How do you define call rate per sample vs call rate per variant? Say I have a vds of 100 samples by 10,000 variants.
If sample 1 has genotypes being called on 9,000 out of the 10k variants, does sample.callrate = 0.9?
If variant 1 has being detected in 50 out of the 100 samples, does variant.callrate = 0.5?
Yes, in both cases callRate is the proportion of calls that are non-missing. For variants, it’s measured per row.
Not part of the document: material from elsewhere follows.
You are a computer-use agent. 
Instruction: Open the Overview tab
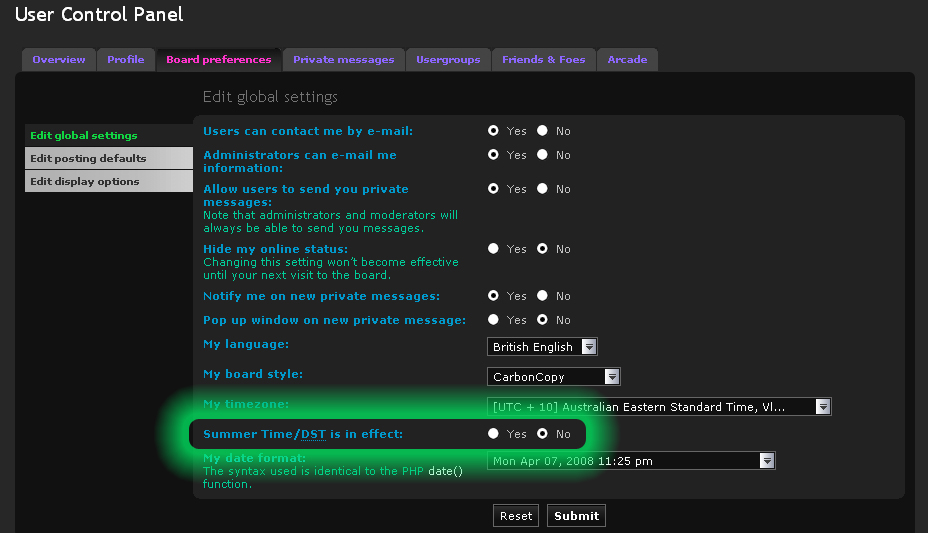[59, 60]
For samples, it’s measured per column.
Thanks, and I found the minor allele frequency from the variant.qc.AF metrics doesn’t center around 0 (homozygous) and 0.5 (heterozygous) as I expected, any explanation?
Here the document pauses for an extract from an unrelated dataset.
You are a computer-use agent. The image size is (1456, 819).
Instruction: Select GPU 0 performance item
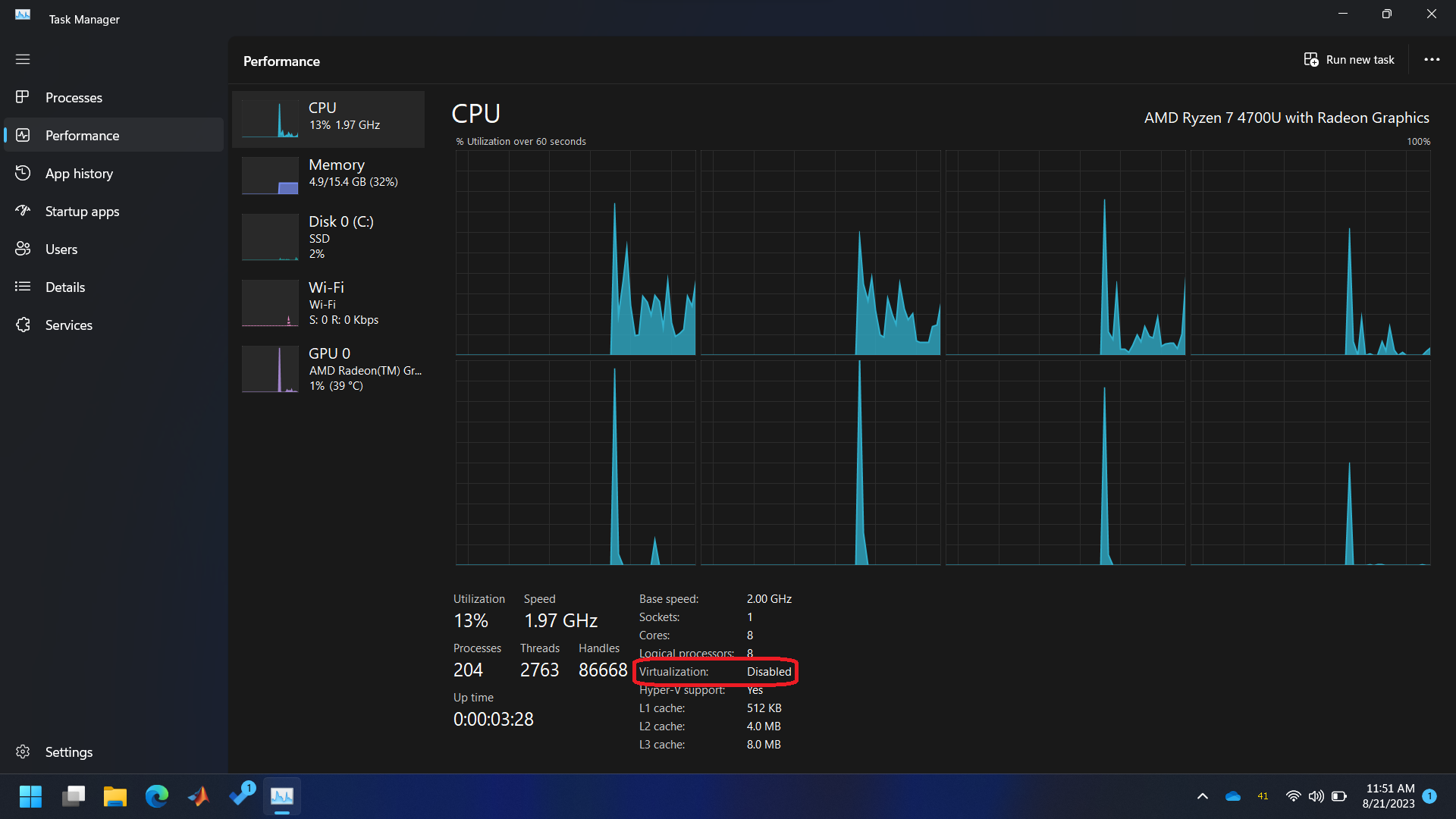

homozygosity and heterozygosity are properties of genotype calls, but AF is a property of all the genotypes at one variant.
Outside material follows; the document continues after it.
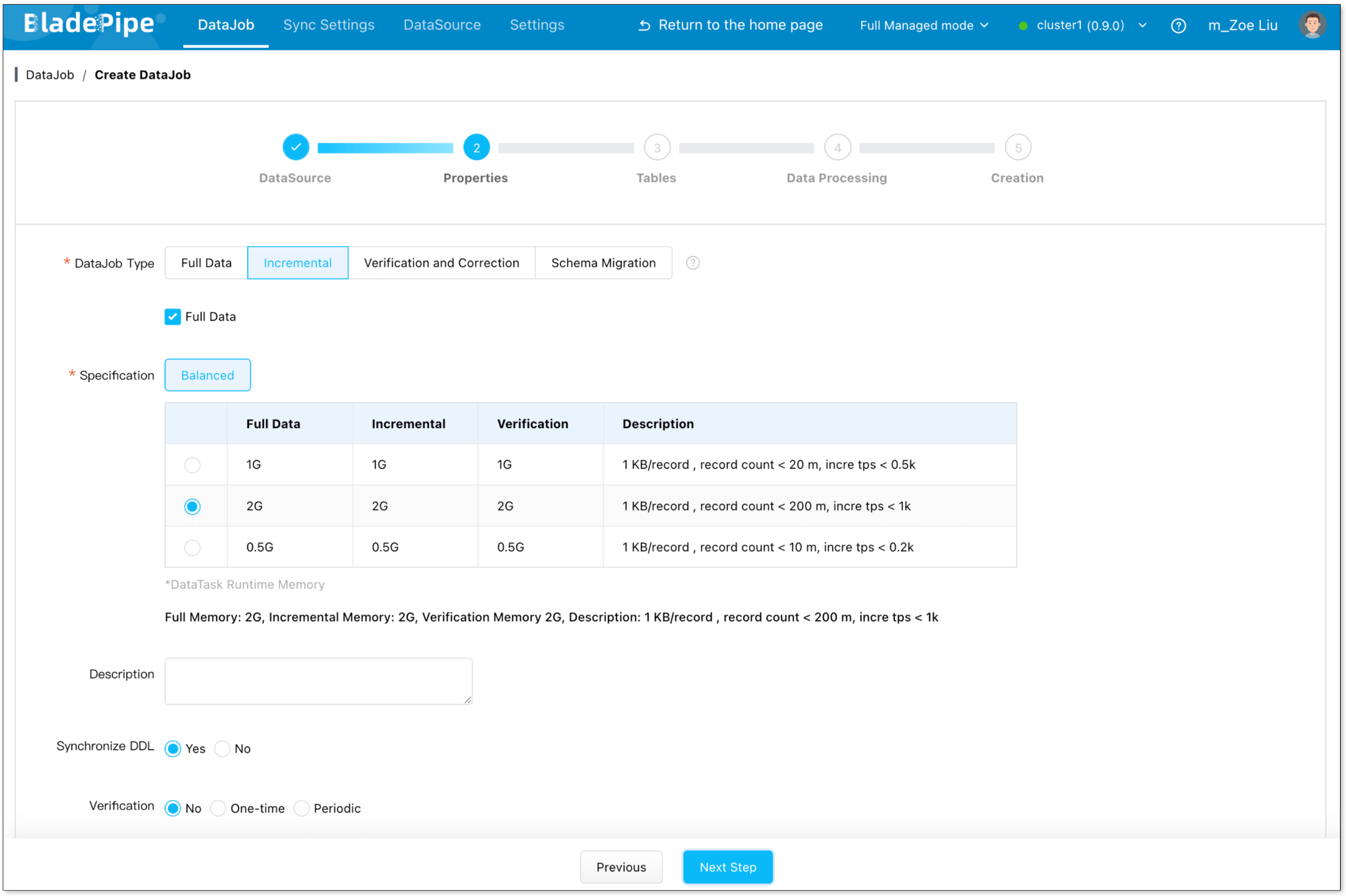1346x896 pixels.
Task: Switch to the Sync Settings tab
Action: tap(328, 25)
I understand that. So for a variant being called at multiple samples (a mix of het or hom ref or hom alt), how’s this field defined? Thanks.
The alleles of the genotype call don’t matter. If the genotype is called at all (not ./. in VCF) then it counts as called.
Sorry I wasn’t clear about my question: how’s the va.qc.AF field defined. Say we have a total of 3 samples. 1 sample is 0/0, 1 sample is 0/1, and 1 sample is 1/1. is the AF = 0.5 (3 alt alleles /6 possible alleles) or 2/3 (2 out of the 3 samples genotypes being called? Thanks.